Objective:
Edit the data below so that "alert icon" becomes "warning icon" wherever it occurs. Keep everything else unchanged.

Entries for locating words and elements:
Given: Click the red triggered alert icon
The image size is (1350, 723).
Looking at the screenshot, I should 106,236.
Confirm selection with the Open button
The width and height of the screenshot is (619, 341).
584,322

Answer to the exercise:
Given: Click the red triggered warning icon
The image size is (1350, 723).
Looking at the screenshot, I should 106,236.
Confirm selection with the Open button
The width and height of the screenshot is (619, 341).
584,322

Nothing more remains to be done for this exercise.